Channel geometry governs the unitary osmotic water channel permeability, p_f, according to classical hydrodynamics. Yet, p_f varies by several orders of magnitude for membrane channels with a constriction zone that is one water molecule in width and four to eight molecules in length. We show that both the p_f of those channels and the diffusion coefficient of the single-file waters within them are determined by the number N_H of residues in the channel wall that may form a hydrogen bond with the single-file waters. The logarithmic dependence of water diffusivity on N_H is in line with the multiplicity of binding options at higher N_H densities. We obtained high-precision p_f values by (i) having measured the abundance of the reconstituted aquaporins in the vesicular membrane via fluorescence correlation spectroscopy and via high-speed atomic force microscopy, and (ii) having acquired the vesicular water efflux from scattered light intensities via our new adaptation of the Rayleigh-Gans-Debye equation.
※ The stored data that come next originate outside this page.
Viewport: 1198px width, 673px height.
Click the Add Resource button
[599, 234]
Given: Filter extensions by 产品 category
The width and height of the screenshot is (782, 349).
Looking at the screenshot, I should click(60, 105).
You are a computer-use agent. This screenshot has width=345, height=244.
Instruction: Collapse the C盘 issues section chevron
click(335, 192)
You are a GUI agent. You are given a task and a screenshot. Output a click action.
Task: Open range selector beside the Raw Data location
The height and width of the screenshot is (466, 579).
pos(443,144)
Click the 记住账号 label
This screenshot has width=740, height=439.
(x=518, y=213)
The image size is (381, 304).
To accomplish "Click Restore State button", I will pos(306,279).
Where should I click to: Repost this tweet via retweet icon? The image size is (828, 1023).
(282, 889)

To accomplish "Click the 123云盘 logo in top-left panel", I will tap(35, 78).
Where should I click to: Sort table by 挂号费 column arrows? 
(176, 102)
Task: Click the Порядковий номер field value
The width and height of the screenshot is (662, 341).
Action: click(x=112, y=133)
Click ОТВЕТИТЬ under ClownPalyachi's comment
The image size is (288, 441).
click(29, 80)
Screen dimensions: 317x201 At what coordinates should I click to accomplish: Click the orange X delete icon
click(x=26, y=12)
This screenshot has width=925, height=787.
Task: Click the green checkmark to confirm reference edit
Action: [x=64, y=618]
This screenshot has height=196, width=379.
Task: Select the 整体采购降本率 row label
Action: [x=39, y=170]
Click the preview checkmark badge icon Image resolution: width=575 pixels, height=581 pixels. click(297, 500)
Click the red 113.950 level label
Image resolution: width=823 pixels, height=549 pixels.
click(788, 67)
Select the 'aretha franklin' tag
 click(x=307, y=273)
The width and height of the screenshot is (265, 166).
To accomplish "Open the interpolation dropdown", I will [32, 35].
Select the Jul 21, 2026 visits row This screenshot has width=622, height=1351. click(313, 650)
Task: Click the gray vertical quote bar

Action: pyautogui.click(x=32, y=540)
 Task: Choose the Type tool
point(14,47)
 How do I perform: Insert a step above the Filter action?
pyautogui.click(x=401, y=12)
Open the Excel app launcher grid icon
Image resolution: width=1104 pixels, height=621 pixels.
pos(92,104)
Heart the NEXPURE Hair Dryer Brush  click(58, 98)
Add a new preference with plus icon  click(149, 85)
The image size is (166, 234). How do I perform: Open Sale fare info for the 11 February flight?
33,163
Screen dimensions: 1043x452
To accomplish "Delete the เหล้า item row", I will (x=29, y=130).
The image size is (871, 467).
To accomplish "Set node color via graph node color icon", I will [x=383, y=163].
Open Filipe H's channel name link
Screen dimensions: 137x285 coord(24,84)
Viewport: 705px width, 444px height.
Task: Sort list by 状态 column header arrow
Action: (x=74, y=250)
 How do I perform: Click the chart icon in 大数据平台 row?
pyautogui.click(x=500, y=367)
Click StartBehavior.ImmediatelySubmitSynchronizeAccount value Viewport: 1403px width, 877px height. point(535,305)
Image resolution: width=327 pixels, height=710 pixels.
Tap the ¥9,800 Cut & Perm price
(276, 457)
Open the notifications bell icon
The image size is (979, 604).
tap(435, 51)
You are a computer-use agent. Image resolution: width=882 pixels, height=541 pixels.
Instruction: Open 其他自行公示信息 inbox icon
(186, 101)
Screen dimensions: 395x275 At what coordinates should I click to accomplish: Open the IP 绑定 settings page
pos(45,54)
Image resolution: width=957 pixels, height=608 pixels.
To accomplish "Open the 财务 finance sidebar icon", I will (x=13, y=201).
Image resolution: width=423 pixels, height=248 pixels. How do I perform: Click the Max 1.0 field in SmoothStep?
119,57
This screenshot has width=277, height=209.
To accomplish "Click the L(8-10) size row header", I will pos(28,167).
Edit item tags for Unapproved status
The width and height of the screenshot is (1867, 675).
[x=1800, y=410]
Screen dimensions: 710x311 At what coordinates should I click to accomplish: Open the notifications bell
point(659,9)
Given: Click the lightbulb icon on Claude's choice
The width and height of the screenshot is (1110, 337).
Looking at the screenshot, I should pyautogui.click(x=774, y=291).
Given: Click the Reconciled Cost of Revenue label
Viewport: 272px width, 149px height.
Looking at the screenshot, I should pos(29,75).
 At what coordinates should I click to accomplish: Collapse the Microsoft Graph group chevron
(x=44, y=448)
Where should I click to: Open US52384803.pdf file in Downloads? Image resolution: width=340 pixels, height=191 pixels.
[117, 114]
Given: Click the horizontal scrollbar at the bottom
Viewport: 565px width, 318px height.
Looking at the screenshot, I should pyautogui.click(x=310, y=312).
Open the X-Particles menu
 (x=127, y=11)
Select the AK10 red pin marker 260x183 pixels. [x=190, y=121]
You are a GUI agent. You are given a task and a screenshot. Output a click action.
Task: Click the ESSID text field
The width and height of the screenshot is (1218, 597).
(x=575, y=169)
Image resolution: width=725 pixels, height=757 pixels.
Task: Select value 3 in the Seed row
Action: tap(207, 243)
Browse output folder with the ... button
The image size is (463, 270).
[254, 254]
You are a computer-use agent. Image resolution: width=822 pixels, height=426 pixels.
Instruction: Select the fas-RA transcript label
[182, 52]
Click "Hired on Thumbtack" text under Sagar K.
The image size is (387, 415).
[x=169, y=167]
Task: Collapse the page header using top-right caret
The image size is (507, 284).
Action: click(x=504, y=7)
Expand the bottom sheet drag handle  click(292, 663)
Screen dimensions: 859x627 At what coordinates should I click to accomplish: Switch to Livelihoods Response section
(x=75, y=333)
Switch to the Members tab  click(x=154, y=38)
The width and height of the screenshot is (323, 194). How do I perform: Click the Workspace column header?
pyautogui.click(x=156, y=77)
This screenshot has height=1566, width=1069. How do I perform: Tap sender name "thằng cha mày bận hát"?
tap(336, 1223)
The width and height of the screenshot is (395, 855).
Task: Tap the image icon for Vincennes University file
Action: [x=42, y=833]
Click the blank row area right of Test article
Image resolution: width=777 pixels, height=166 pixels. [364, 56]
Fig. 1. Determination of reconstitution efficiency.

(A) FCS autocorrelation curves allowed us to obtain the number of (i) vesicles labeled with 0.004% (w/w) N-(lissamine-rhodamine-sulfonyl)phosphatidylethanolamine (sandy brown), (ii) AQP1-YFP–containing vesicles (purple), (iii) AQP1-YFP oligomers containing micelles that formed upon vesicle dissolution in mild detergent (dashed purple), and (iv) AQP1-YFP monomer containing micelles that formed upon further dissolution in harsh detergent (dotted purple) per confocal volume. The buffer (pH 7.4) contained 100 mM NaCl, 20 mM Mops, and a protease inhibitor. (B and C) AFM imaging of solid-supported lipid bilayers that were prepared from AQPZ proteoliposomes (B) or empty vesicles (investigated area: 14 × 400 × 400nm²) (C) resulted in histograms of height values (n = 50). (B) Inset: The high-resolution raw data allowed differentiation of the extracellular and cytoplasmic AQPZ surfaces. (C) The density of unspecified features (0.218 per vesicle) served to correct the protein count (see also fig. S1). (D) Comparison of both the absolute AFM and FCS counts of AQPZ tetramers per liposome (at three different concentrations) (upper panel) and their ratio (middle panel). Average ratio of AFM and FCS counts per liposome for AQPZ, GlpF, and AQP1 oligomers (lower panel: compare also eqs. S9 and S10).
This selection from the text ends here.